This page last changed on Aug 23, 2006 by [email protected].

How to load tiger data

(This version is the basic idea for 1 county. Its extendable to more.
Special care has to be given for topology (and other) error.
You should be also checking # of entities loaded as well)

1. get ogr2ogr and gdal (for tigerpoly.pl)

http://fwtools.maptools.org/ is probably the easiest place

2. Unzip and convert to PostGIS

NOTE: compressed (.zip) tiger is approximately 5.5Gb. Uncompressed its about 45Gb.

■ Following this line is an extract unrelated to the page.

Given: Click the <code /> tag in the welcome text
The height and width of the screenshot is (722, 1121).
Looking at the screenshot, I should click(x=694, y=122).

If all the tiger .zip files are in one directory (bash):

for f in *.zip
do
echo $f
mkdir ${f%.*}
mv $f ${f%.*}
cd ${f%.*}
unzip -q $f
cd ..
done

mv */*.zip ~/original_tiger2005fe

At the end of this you will have about 3000 directories, named like "tgr01033". Inside this directory will be the uncompressed tiger files for that one county.

Next you need to setup the database - we do this with any of the tiger counties.

First make sure you have a tiger2005fe postgis database

mv tgr01001  TIGERFIRSTMODULE
cd TIGERFIRSTMODULE
ogr2ogr -f "PostgreSQL" PG:"dbname=tiger2005fe user=postgres host=localhost" .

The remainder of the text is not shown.